§ LIST OF TASKS
1. According to the passage on state and local government debt, how much debt did state and local governments have outstanding at the end of 2019?
2. Name every type of municipal bond holder mentioned in the passage on state and local government debt.

§ PASSAGE GIVEN
States and localities issue short-term debt or notes to help smooth uneven cash flows (e.g., when tax revenues arrive in April but expenditures occur throughout the year). They also issue debt on behalf of private entities (e.g., to build projects with public benefit or for so-called public-private partnerships).
HOW LARGE IS THE MUNI BOND MARKET?
At the end of 2019, state and local governments had $3.85 trillion in debt outstanding (figure 1). About 98 percent of this debt was long term or with a maturity of 13 months or longer, while the remaining 2 percent was short term. As in most years, roughly 40 percent of municipal debt was issued by states and 60 percent by local governments.

Although municipal debt has more than tripled in nominal terms since the mid-1980s, the change is less dramatic as a percentage of gross domestic product.
States vary widely in their long-term municipal debt outstanding (figure 2).

What Are the Main Types of State and Local Government Debt?
General obligation bonds are backed by an issuer’s “full faith and credit,” including its power to tax. Bonds may also be secured by future revenue streams, such as dedicated sales taxes or tolls and other user charges generated by the project being financed.
General obligation bonds typically require voter approval and are subject to limits on total debt outstanding. Revenue bonds and bonds secured by anticipated legislative appropriations are not subject to these requirements or limits. In 2018, roughly 58 percent of state and local issuances were revenue bonds, 36 percent were general obligation bonds, and 6 percent were private placements.
Who Holds State and Local Government Debt?
Most state and local bonds are held by households, followed by mutual funds (which also represent household investors) (figure 3). Banks and life insurance companies used to be more prominent municipal bond holders until the Tax Reform Act of 1986 and subsequent litigation limited the advantages of doing so.

§ PROVIDED RECORDS

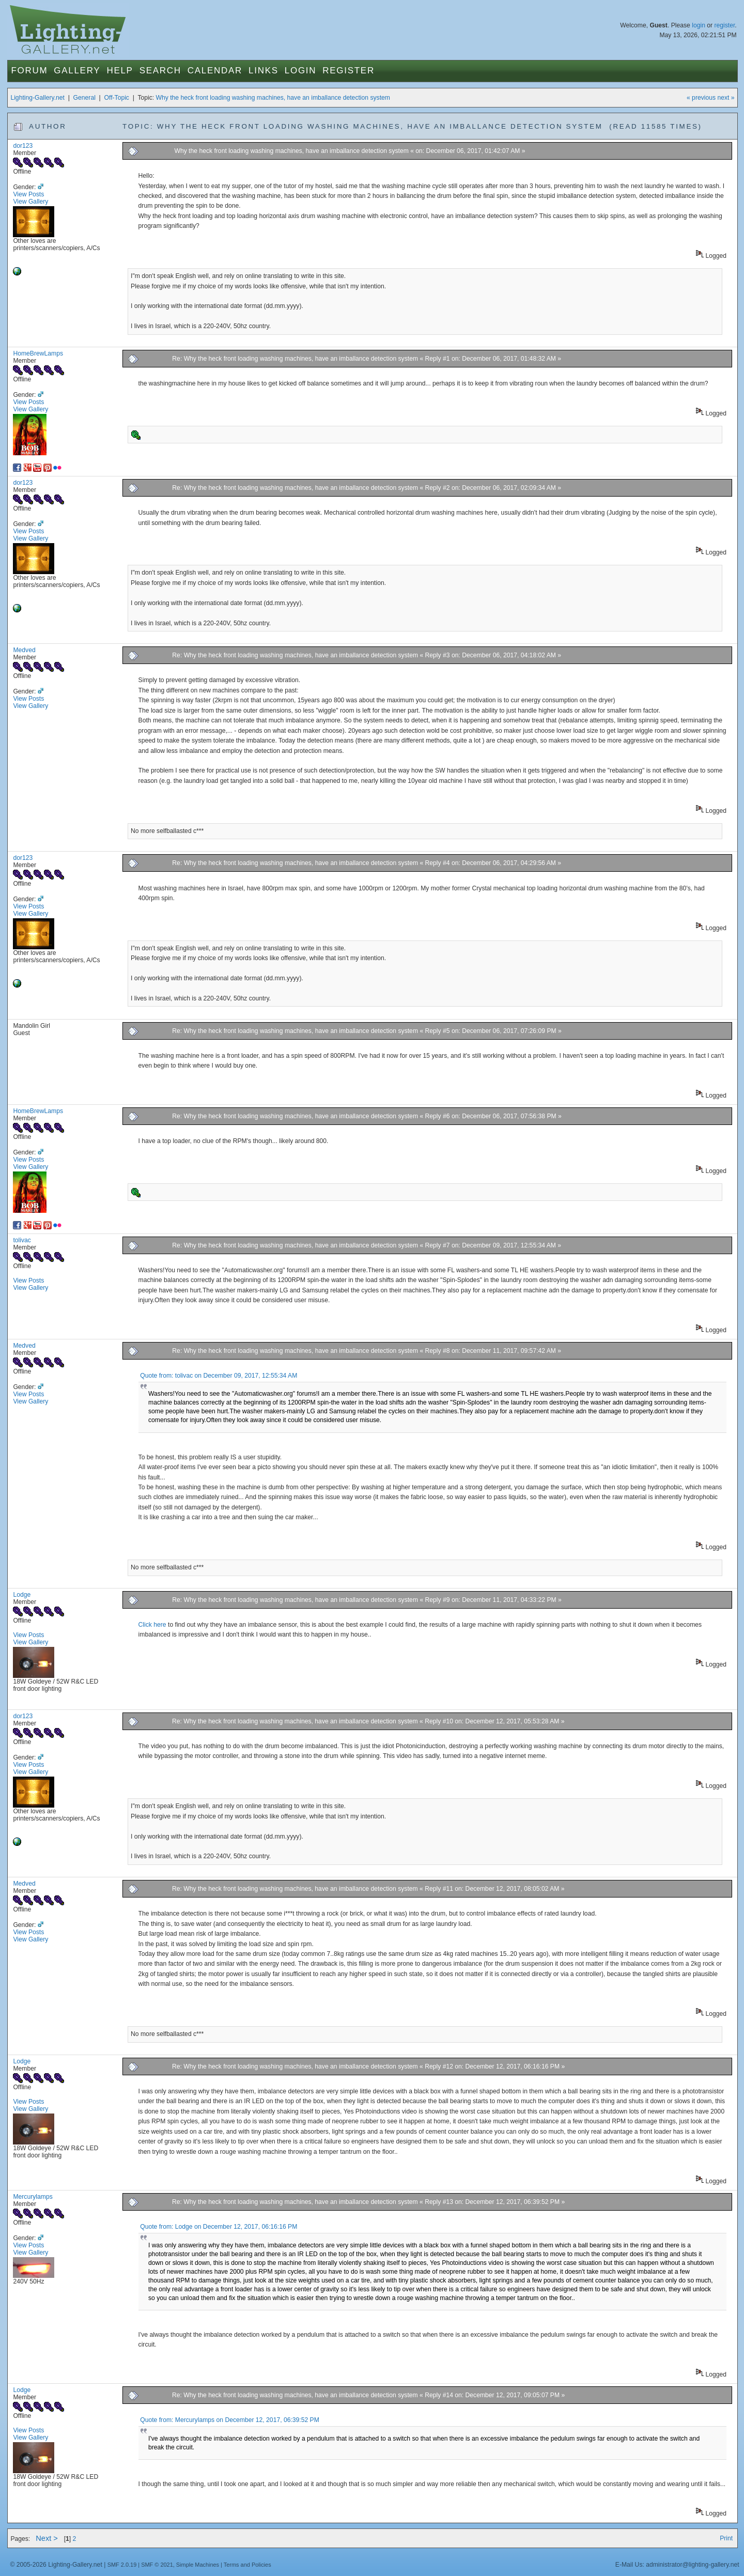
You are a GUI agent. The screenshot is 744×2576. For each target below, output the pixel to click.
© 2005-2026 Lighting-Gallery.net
---
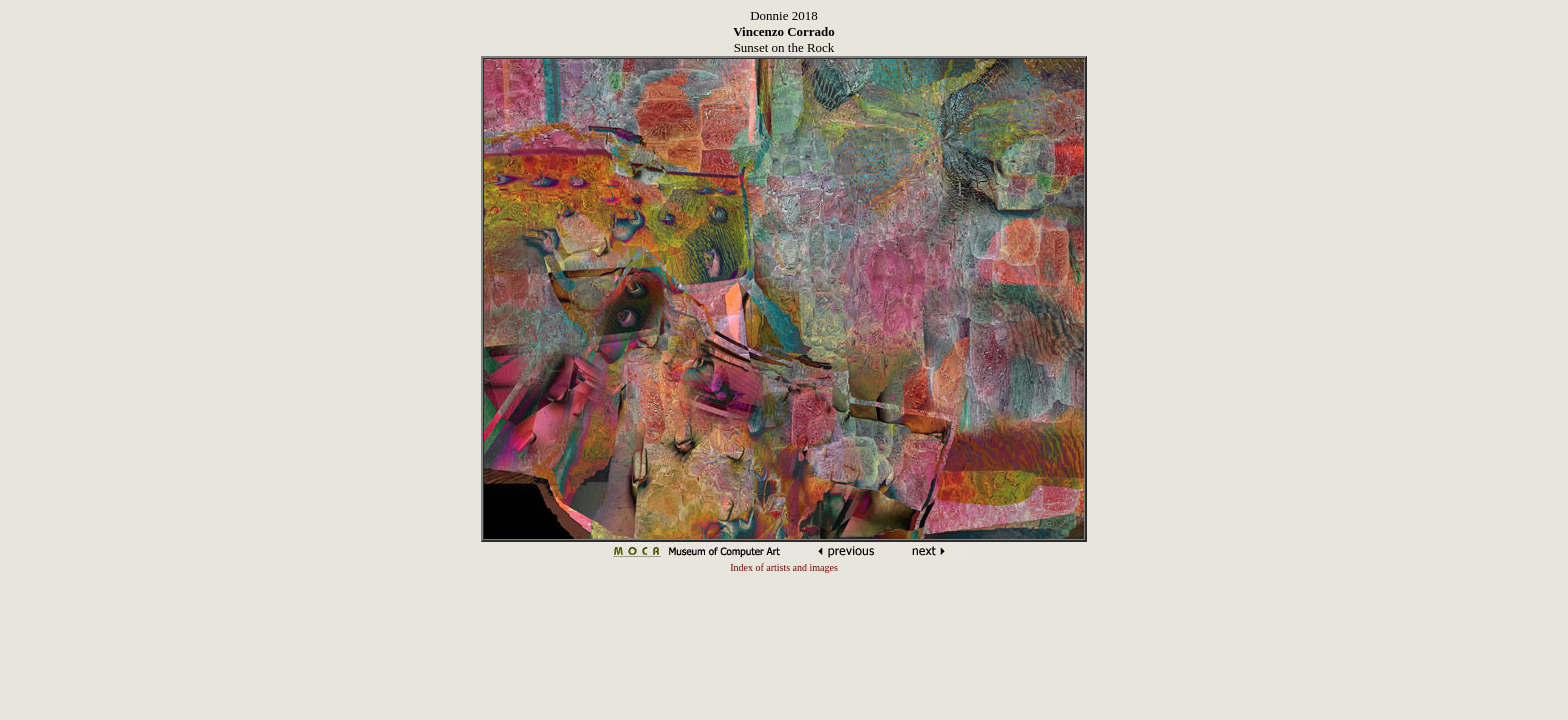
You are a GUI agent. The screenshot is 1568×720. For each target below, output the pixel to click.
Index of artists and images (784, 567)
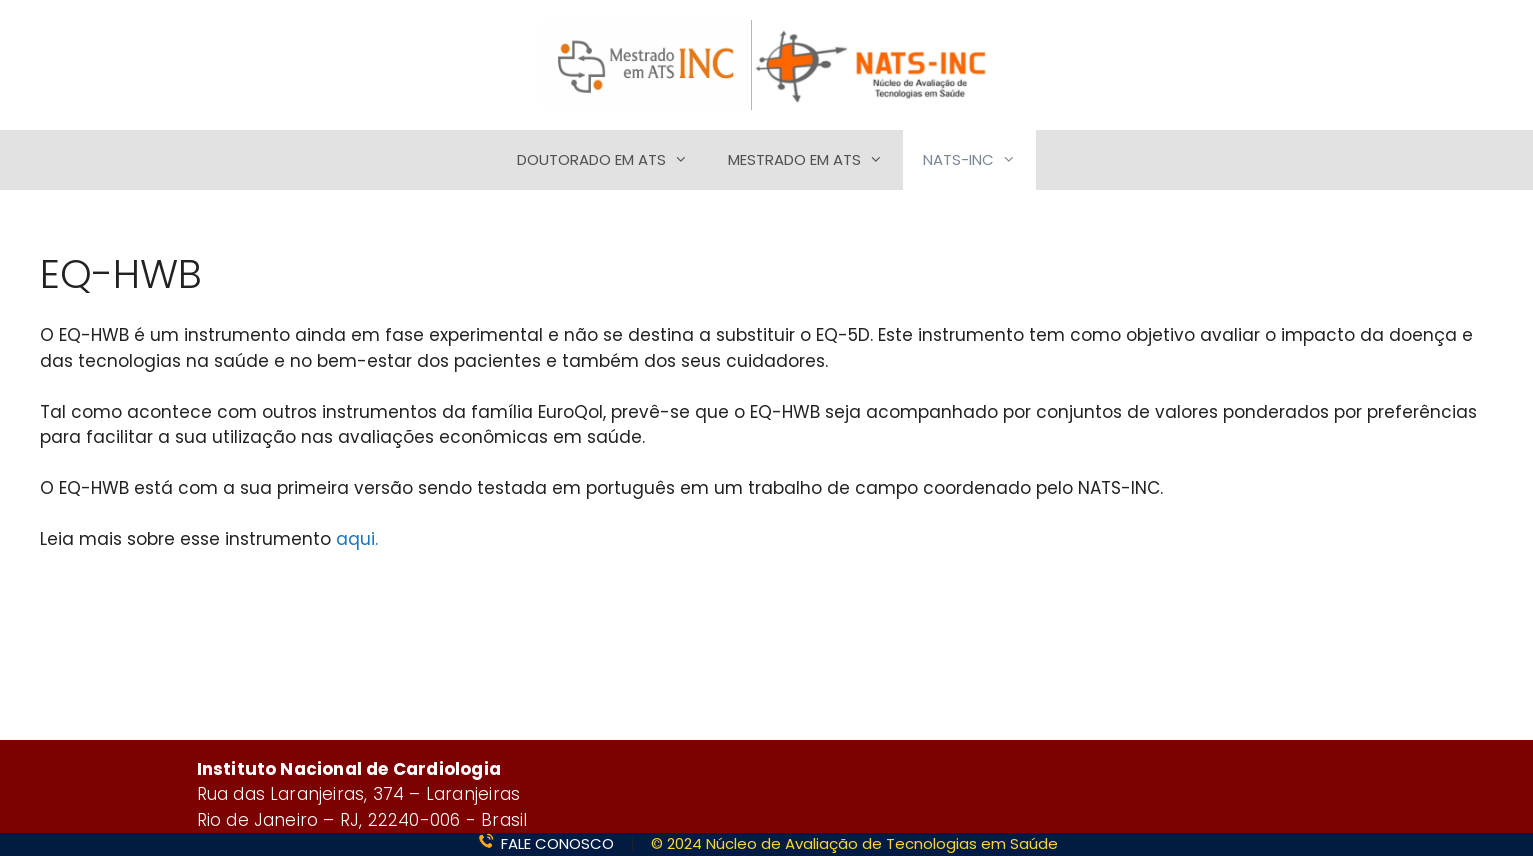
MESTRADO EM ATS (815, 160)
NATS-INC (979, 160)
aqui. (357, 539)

§ RESULTS FOR EACH TASK
1. $3.85 trillion

2. Households, mutual funds, banks, life insurance companies